◆ **WHAT TO DO**
Write out each line below precisely, passing over the pictures.

◆ **INFORMATION PROVIDED**
- Opening Delimiter -

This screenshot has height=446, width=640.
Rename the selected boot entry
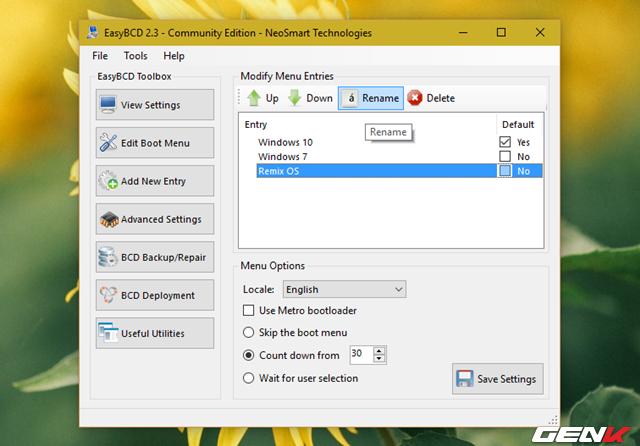pyautogui.click(x=370, y=98)
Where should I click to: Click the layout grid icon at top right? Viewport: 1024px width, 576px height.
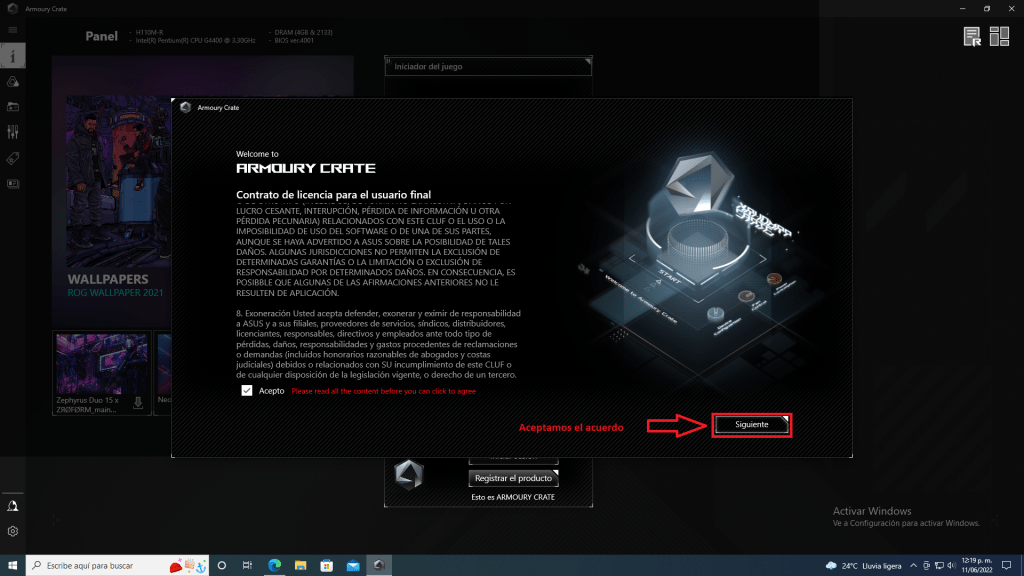pyautogui.click(x=1000, y=37)
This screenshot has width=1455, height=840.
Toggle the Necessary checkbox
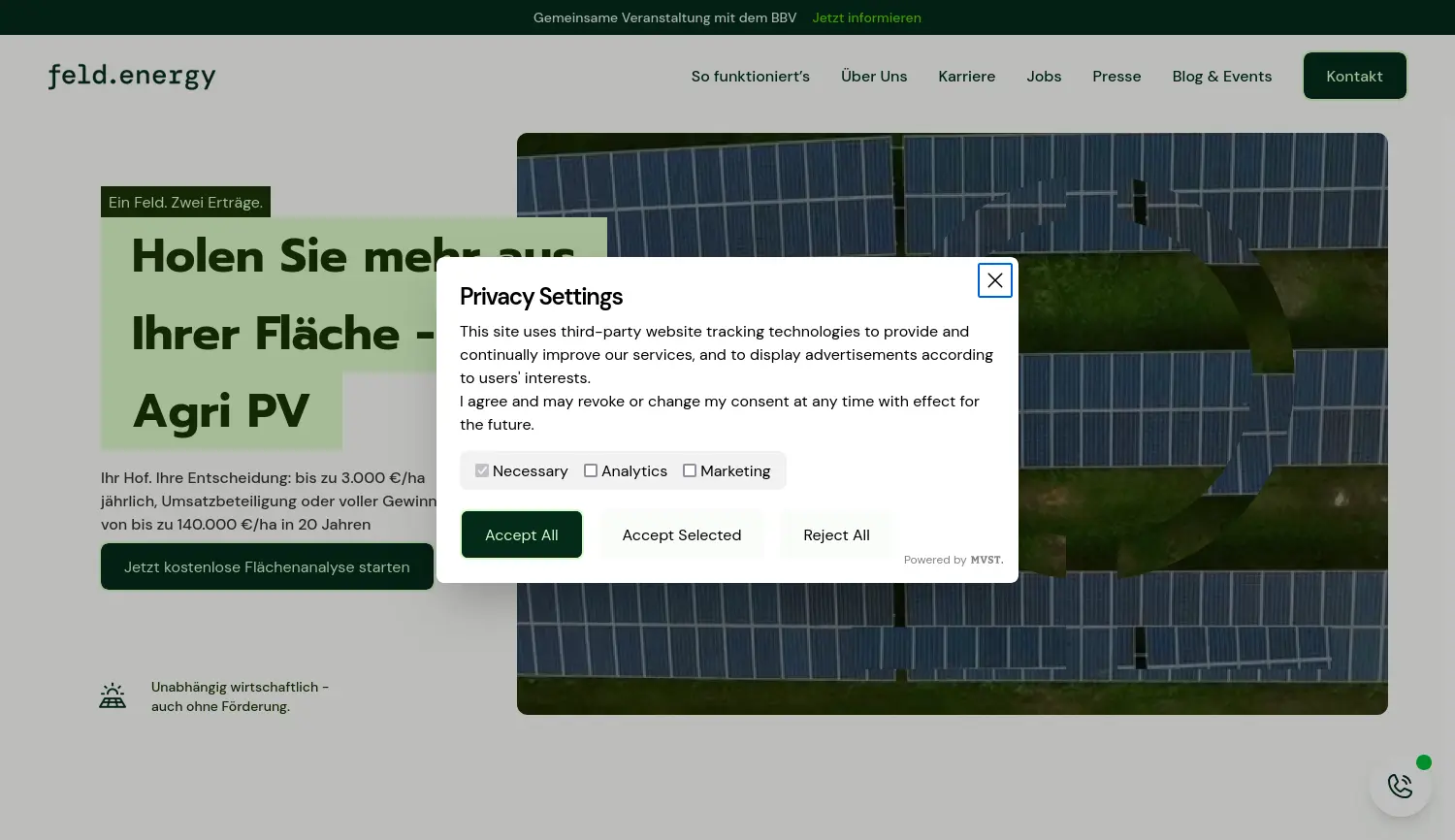(x=482, y=470)
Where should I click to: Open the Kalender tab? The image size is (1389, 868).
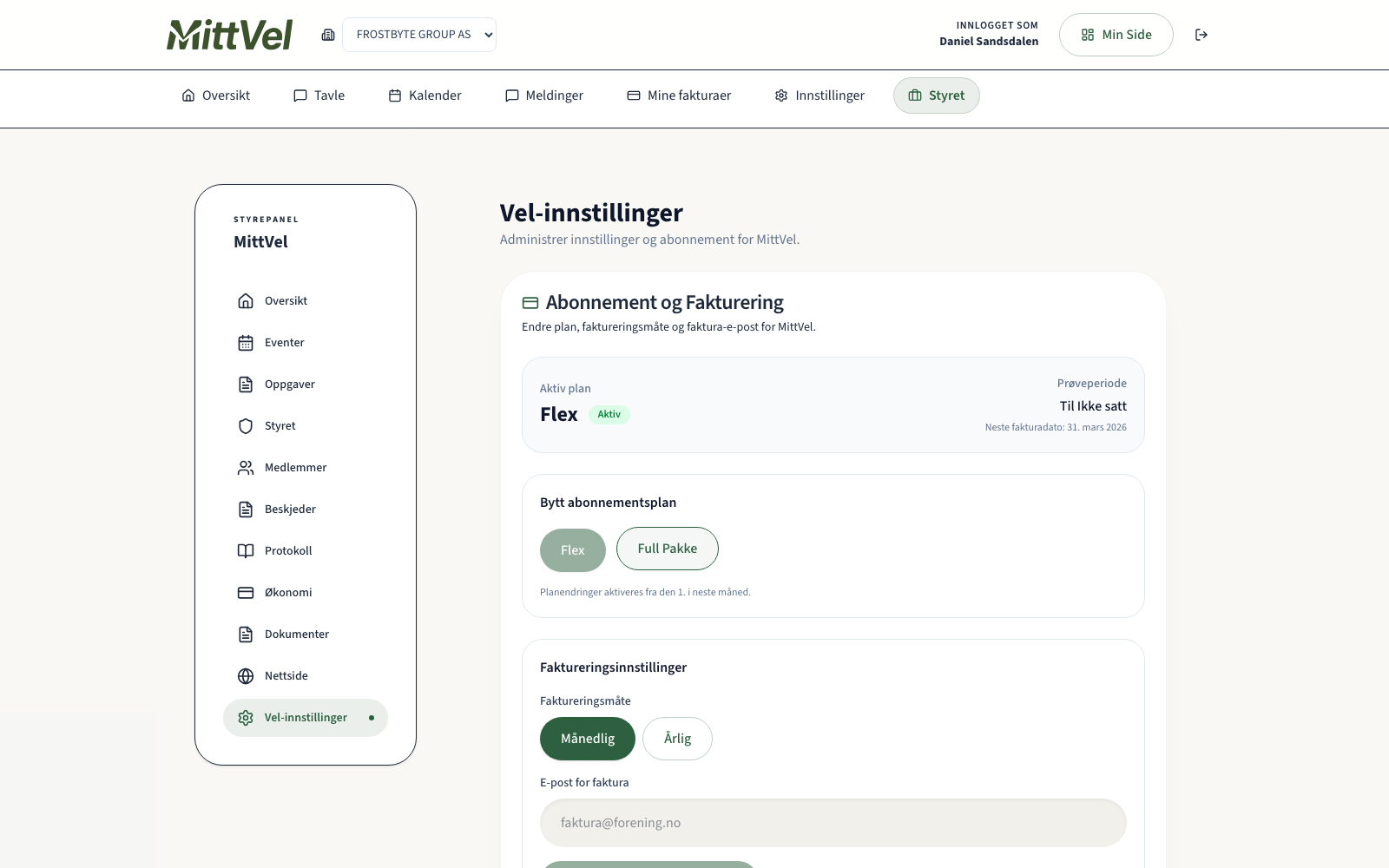[425, 95]
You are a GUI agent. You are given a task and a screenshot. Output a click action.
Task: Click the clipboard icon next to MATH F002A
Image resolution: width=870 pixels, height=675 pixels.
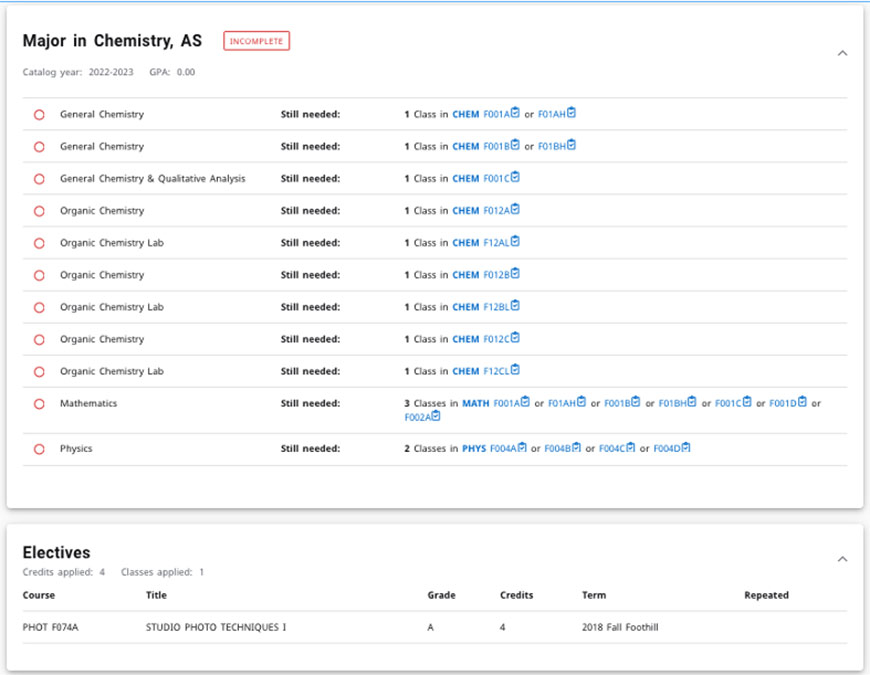(436, 417)
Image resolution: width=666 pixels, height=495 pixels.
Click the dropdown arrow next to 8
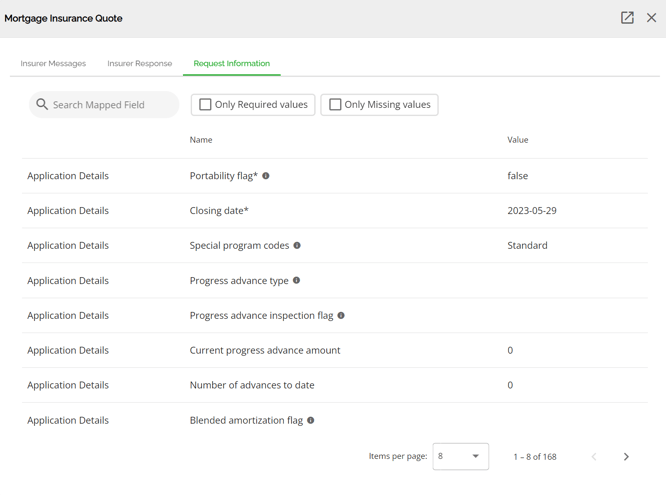point(476,456)
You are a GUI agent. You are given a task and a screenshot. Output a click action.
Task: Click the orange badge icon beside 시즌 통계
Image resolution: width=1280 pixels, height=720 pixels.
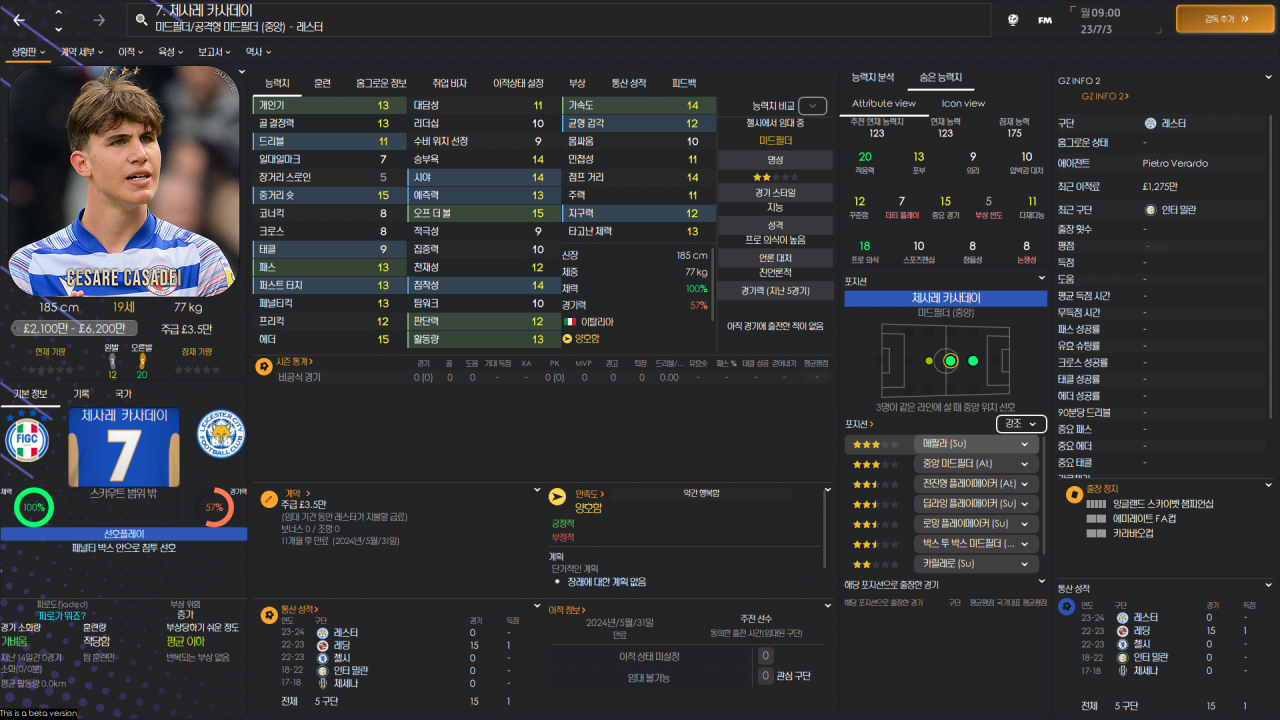[262, 366]
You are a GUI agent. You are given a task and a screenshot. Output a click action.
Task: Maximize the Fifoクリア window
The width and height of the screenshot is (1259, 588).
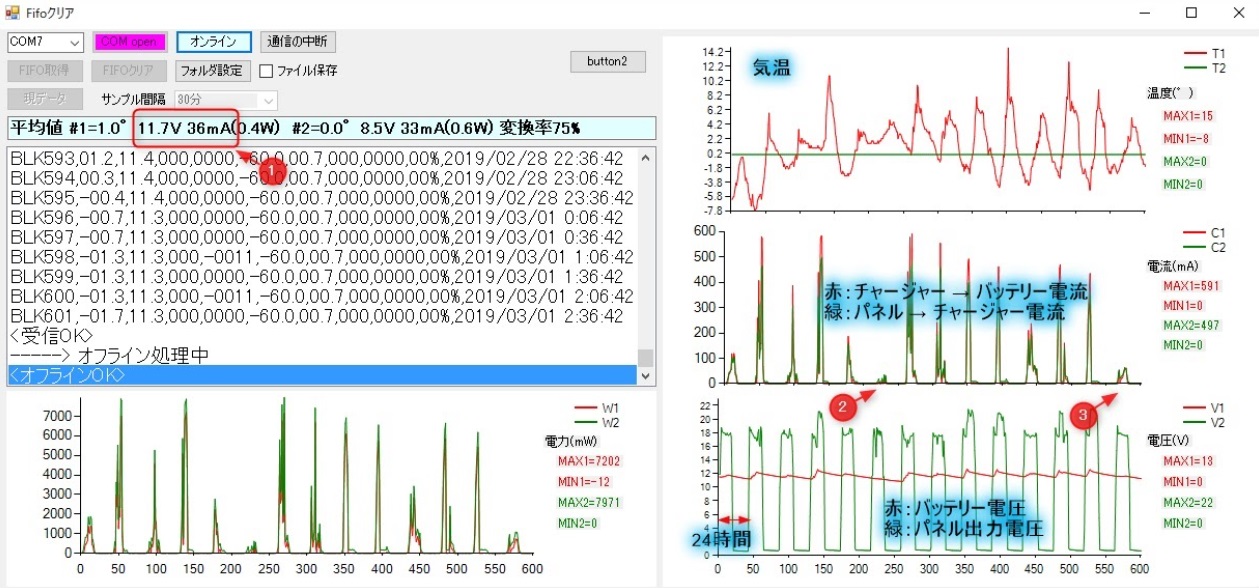(x=1191, y=13)
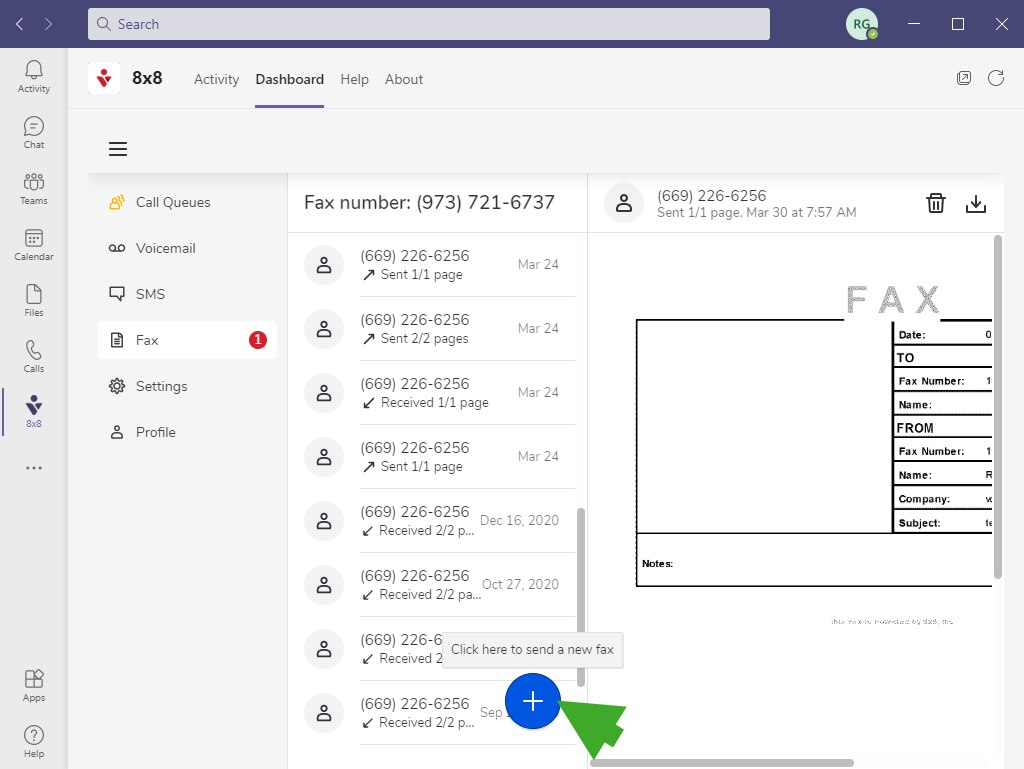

- Closing Delimiter -

◆ **REPLY TO THE TASK**
This screenshot has height=446, width=640.
Rename the selected boot entry
pyautogui.click(x=370, y=98)
Where should I click to: Click the layout grid icon at top right? Viewport: 1024px width, 576px height.
pyautogui.click(x=1000, y=37)
This screenshot has width=1455, height=840.
Toggle the Necessary checkbox
(x=482, y=470)
Where should I click to: Open the Kalender tab? The image size is (1389, 868).
[425, 95]
You are a GUI agent. You are given a task and a screenshot. Output a click action.
Task: Click the clipboard icon next to MATH F002A
Image resolution: width=870 pixels, height=675 pixels.
(436, 417)
Image resolution: width=666 pixels, height=495 pixels.
Click the dropdown arrow next to 8
point(476,456)
You are a GUI agent. You are given a task and a screenshot. Output a click action.
Task: Click the orange badge icon beside 시즌 통계
Image resolution: width=1280 pixels, height=720 pixels.
[262, 366]
You are a GUI agent. You are given a task and a screenshot. Output a click action.
Task: Maximize the Fifoクリア window
The width and height of the screenshot is (1259, 588).
(x=1191, y=13)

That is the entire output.